* [掲載文]
──────

2022年10月29日土曜日

スーパー初心者のためのオリゴ核酸合成入門 (不純物編) (5):脱アミノ化とかメチルアミン付加体とか固相担体由来の不純物とか

ども、東京駅のグランスタ大好き中年のコンキチです。
駅ナカのキング・オブ・キングス「グランスタ」にも入ってる「はせがわ酒店」を超絶久しぶりに訪問したときのメモです。

-はせがわ酒店 GranSta東京店 (visited Jun. 2022)-

住所:千代田区丸の内1-9-1 JR東京駅構内B1 https://www.hasegawasaketen.com/shop.html#gransta 

-どぶろく DOBUROKU (550 JPY)- 
-RATING- ★★★★★
-REVIEW- 
併設する「東京駅酒造場」で三段仕込みで醸したどぶろく。Alc. 7%。
甘酸っぱい香りが仄かに漂う。 上品な甘味と酸味で、スレンダーな飲み口。 きめ細かい舌触り。しっかりしたbodyで、さらっとしている。 芳醇淡麗。 べたついていない。 綺麗な味わいのどぶろくだよ。

-ワインらっきょう (220 JPY)- 
-RATING- ★★★★★
-REVIEW- 
日光ろばたづけ製造本舗のワインらっきょう(化学調味料不使用)。
甘酸っぱくて、とっても美味しい。 フレッシュだし。
日本酒にもワインにも最高のアテ。


-タケダワイナリーブラン 2021 TAKEDA WINERY Blanc 2021 (550 JPY)- 
-RATING- ★★★★★
-REVEW- 
セパージュはデラウェアとマスカット・ベリーA(山形県産ぶどう100%使用)。

──────

* [作業一覧]
#1 掲載文によると、どぶろくのアルコール度数はいくつですか。
#2 掲載文の「甘酸っぱい香りが仄かに漂う。」を英語に訳してください。

* [出典情報]
──────

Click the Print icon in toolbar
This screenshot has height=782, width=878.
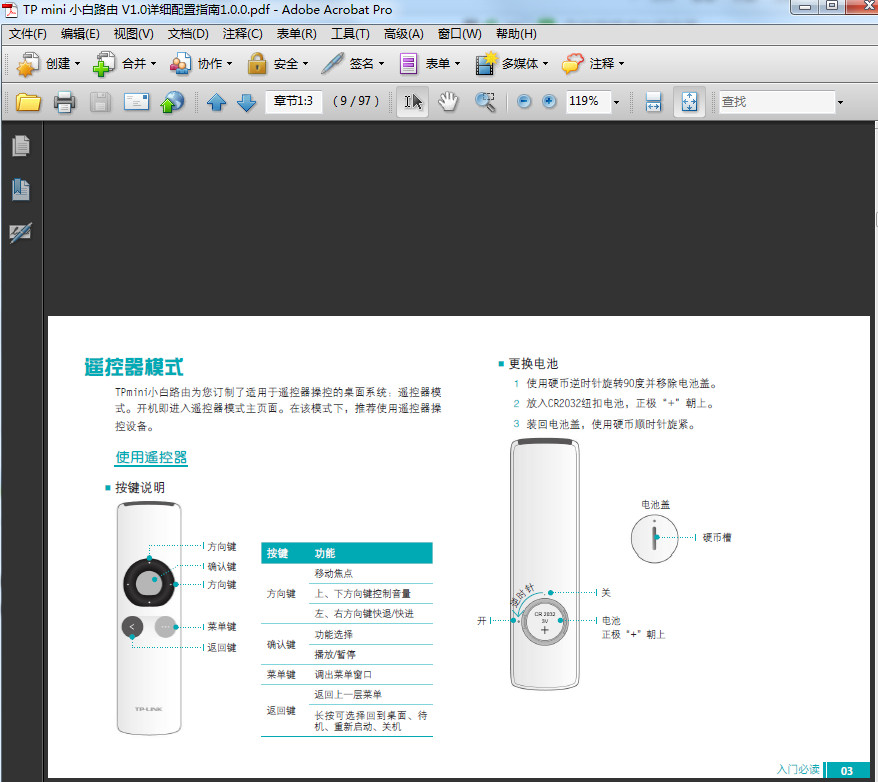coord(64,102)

──────

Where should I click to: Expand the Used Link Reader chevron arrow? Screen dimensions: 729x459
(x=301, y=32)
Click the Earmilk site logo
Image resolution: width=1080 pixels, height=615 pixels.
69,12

──────

* [各作業の解答]
#1 7%です。

#2 A sweet-and-sour aroma faintly drifts up.